Not all Blair’s policies were popular with teachers – and some academics, such as Alan Smithers, claim they were ultimately a disappointment. Perhaps Blair’s legacy will be to have made education, and in particular schools policy, a legitimate – even vital – area for governments to engage with.
Michael Gove, our last truly reformist Secretary of State, would agree. Given that the Conservatives could be in power for the next 10 years, Gove could be the last senior politician for some time to make educational reform central to government policy.
Such was the feeling stirred up by his reforms that his successor, Nicky Morgan, was appointed with the express purpose of draining the poison from the system – which led to her being bland to the point of invisibility in key areas. The current Secretary of State, Justine Greening, originally seemed charged with continuing that approach.
Until, that is, Theresa May resurrected grammar schools. An idea which was greeted with almost overwhelming criticism, even from stalwart government supporters such as Toby Young.
Others, including the seasoned educational commentator Richard Garner, suspect grammar schools are a distraction, a zombie policy, dug up to distract the commentariat from other issues that remain unresolved, either through indifference or confusion.
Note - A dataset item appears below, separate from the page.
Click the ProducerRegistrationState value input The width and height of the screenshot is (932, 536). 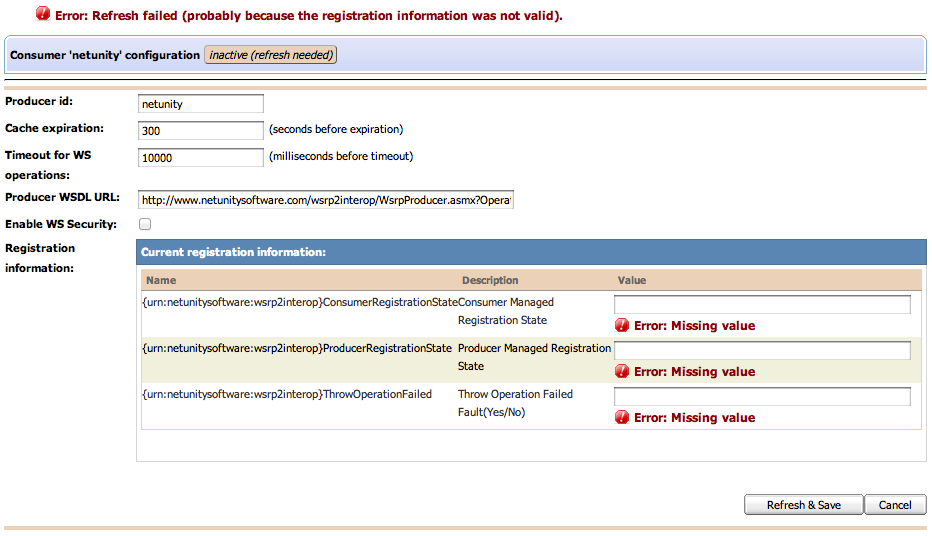pyautogui.click(x=762, y=350)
Perhaps this new, flat political landscape is a deliberate consequence of Gove’s frenetic time in the DfE, or perhaps it’s another Brexit aftershock.
Gove is, of course, a great admirer of Blair; he cites the former Prime Minister’s sense of urgency in key areas as a central component of his own methodology when he was in residence in Sanctuary Buildings, the DfE’s HQ.
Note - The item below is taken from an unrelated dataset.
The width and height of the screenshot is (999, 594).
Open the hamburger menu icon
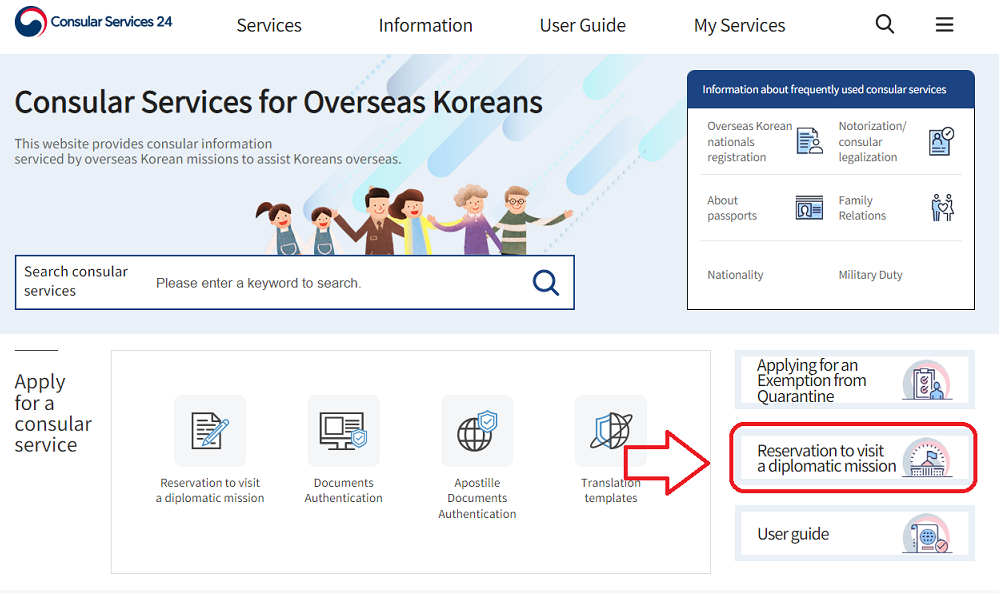(944, 25)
But like Baker, Gove’s reforms were not only significant, but long-lasting: schools, as I write, are adjusting to new GCSE grading and more rigorous A-levels. The move towards a more traditional, exam-based assessment model is Gove’s work, as is the conterminous policy of downgrading gimmicky vocational qualifications.
The expansion of the academies programme, the introduction of free schools, the raising of standards in secondary schools, all have Gove’s fingerprints on them, as does the tackling of that thorniest of issues: behaviour. He approached this with the aim of empowering head teachers to take more decisive action.
He also diverted money teaching school partnerships, and pushed for independent schools to bridge the gap that exists between the two sectors. Added to this were important but underreported initiatives such as the phonics check, and the opening up of the National Pupil Database.
Many teachers hated these changes. Some will say the speed of Gove’s reforms means that schools and universities will be trying to make sense of grades for some years to come, with no clear evidence that these changes will raise achievement.
But surely this level of government involvement was better than the indifference we face now? Better to have argument and disagreement than ambivalence and apathy.
For Jonathan Simons, Director of Policy and Advocacy at the Varkey Foundation, and former Head of Education at Policy Exchange, “schools need political support to thrive, even at the cost of interference, and part of that support come from passion”.
That passion has been replaced with administration and process. And the timing could not be worse. If we look at the recent PISA test results this country has much to do if it is to improve attainment in literacy and numeracy, and in Scotland and Wales the picture looks even worse than in the rest of the country.
More than ever we need imagination, commitment, and deep involvement by government in schools. Above all, we need education, education, education to be once again at the heart of government policy.